A man shopping at a garage sale spies a sign above a dog: “Talking dog. $10.”
The man asks the dog, “Can you talk?”
“Sure,” answers the dog.
“That’s amazing. What’s your story? Why are you being sold?”
“Well,” says the dog. “I recently returned from Afghanistan, where I worked for the U.S. Army. Since I’m a dog, I was able to spy behind enemy lines. I’d then return to the base and debrief with the generals. Before that, I was in Iraq working for the State Department, reporting directly to Hillary Clinton. The Iraqi leaders didn’t notice when I’d slip into secret meetings, so I’d listen and then fly back to the Pentagon to debrief Secretary Clinton and the president. Then, I met my master, and he wanted me to retire and come live with him here. And now he’s selling me. I don’t know why.”
“Wow,” said the man. “Hang on. I’ll be back.”
The man returns to the dog’s owner, “I can’t believe you have a talking dog! That’s amazing!”
“Yup, it’s a talking dog, alright,” answers the man, in a bored tone.
“Well, I’ll take him,” he says, handing the man ten dollars. “But I gotta ask. Why are you selling a talking dog?”
The man looks at him impatiently and replies, “Cause he’s a liar. He never even met Hillary Clinton.”
When I work with clients to improve selection or succession planning, I often encounter an inability to spot exceptional talent. There is a general unwillingness to hire those who embody it—usually because it doesn’t come tidily packaged. Instead of a decision-maker saying, “Wow! This is a talking dog! What else matters?” people start to examine the talent rubrics. These rubrics are usually created in some off-site meeting. They use this to evaluate the candidate according to its measures.
Four Reasons People Don’t Hire the Best and Brightest
My experience has taught me there are four reasons for this behavior; the reasons people don’t hire the best and brightest:
- They don’t know what gold looks like, but they know how to evaluate a person against the pre-set metrics. They couldn’t spot a talking dog if it bit them before it spoke.
- Some feel threatened by the idea of hiring someone who might outshine them.
- Status quo talent practices make them feel secure—replete with all the random metrics.

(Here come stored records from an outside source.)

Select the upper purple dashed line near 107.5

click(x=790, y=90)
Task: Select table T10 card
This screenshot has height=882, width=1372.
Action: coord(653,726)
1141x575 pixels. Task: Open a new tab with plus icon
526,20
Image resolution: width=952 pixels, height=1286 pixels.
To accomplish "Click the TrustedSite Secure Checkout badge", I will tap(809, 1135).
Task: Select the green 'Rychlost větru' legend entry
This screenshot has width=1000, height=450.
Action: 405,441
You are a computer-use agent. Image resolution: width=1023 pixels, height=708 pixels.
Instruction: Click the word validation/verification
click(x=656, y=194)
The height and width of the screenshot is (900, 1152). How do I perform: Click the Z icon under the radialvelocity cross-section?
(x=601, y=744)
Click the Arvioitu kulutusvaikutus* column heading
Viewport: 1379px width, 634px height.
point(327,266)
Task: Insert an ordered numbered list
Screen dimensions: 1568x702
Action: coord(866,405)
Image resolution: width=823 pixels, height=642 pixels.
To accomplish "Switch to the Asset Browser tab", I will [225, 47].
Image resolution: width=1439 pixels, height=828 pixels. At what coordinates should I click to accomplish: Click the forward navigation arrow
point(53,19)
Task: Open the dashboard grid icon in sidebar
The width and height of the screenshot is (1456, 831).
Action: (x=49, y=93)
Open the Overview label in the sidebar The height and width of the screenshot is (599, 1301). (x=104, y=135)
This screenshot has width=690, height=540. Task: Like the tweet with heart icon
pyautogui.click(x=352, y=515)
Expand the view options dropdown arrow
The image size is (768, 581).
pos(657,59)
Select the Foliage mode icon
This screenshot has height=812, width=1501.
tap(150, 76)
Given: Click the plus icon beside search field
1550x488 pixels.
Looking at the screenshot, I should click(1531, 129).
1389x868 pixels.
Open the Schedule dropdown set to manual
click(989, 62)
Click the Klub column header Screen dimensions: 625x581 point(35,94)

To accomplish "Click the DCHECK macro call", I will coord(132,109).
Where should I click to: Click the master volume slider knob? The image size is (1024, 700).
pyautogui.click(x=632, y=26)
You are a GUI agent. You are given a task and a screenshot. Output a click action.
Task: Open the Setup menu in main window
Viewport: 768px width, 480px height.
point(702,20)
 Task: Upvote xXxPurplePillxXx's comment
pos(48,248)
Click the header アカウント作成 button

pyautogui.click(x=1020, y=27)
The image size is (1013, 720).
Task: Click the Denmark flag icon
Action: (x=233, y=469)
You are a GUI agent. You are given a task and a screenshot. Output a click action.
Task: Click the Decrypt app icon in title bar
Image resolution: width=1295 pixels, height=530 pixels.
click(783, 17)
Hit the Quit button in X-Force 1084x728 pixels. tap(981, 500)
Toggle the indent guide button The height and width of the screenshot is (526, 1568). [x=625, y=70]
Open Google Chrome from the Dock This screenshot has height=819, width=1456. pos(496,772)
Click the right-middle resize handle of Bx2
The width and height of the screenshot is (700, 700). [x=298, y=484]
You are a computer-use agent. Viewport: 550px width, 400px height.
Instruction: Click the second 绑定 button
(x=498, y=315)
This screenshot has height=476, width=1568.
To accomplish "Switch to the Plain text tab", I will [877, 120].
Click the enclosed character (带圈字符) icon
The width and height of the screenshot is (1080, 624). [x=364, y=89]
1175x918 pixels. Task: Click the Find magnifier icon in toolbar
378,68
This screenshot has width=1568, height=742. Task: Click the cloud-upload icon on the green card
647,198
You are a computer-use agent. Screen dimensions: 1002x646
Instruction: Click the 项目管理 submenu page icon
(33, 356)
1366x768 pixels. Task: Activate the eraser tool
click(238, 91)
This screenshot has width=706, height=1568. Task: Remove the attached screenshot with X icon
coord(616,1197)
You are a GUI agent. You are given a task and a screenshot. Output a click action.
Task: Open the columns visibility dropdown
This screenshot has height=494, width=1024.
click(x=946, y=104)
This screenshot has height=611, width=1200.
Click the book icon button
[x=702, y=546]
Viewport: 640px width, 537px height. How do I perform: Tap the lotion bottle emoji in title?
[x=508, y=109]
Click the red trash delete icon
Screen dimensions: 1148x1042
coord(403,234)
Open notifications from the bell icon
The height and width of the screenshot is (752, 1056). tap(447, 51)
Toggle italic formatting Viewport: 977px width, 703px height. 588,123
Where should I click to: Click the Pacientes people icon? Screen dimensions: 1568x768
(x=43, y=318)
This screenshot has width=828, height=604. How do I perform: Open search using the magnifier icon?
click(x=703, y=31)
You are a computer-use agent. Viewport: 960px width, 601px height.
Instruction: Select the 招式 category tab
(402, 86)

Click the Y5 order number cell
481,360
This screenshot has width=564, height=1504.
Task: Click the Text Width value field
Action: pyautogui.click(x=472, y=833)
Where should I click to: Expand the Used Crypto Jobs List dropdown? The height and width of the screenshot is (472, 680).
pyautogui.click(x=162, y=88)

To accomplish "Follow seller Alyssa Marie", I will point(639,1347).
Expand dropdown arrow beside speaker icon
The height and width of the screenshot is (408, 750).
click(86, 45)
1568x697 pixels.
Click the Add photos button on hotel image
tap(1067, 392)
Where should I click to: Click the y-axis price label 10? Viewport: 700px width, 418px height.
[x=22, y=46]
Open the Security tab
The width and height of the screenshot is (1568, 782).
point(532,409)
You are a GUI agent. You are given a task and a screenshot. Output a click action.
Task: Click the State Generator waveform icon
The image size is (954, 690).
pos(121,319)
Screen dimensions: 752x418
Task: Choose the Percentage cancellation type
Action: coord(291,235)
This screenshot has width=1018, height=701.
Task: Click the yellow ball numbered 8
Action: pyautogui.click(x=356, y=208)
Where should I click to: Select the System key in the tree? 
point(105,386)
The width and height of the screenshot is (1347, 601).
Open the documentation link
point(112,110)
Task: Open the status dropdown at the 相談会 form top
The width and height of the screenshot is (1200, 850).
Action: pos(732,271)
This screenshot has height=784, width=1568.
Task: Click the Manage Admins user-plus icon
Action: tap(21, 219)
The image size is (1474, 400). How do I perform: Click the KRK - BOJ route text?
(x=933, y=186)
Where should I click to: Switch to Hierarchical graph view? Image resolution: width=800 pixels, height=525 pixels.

- Star performers can be high maintenance—challenging traditional approaches, insisting on innovation and improvement, killing sacred cows, and generally making a nuisance of themselves. Ordinary people are easier to manage.
I don’t advocate hiring liars, but I challenge clients to avoid establishing arbitrary criteria in their hiring and promoting plans. Too often, decision-makers focus on the wrong things, like subjective standards, experience, or conditions for a given job. These observations force me to question whether most companies would have hired their industry’s equivalent to Steve Jobs.
Continuing to hire average performers won't give you a competitive advantage. You have to create an environment where employees do their best work. Read more here: Share on XPosition Yourself For A Competitive Advantage
Steve Jobs was not a model boss or human being, neatly packaged for emulation. According to most accounts, Jobs was neither typical nor particularly likable; but he did display talking-dog characteristics. A college dropout, Steve Jobs launched a startup in his parents’ garage built into the world’s most valuable company. Not always nicely and occasionally not very smart, he was a genius—his imaginative leaps instinctive, unexpected, and magical. His insights came out of the blue, wherever that is. We will remember him as the most outstanding business executive of our era. History will place him in the virtuoso hall of fame, but would your company have hired him?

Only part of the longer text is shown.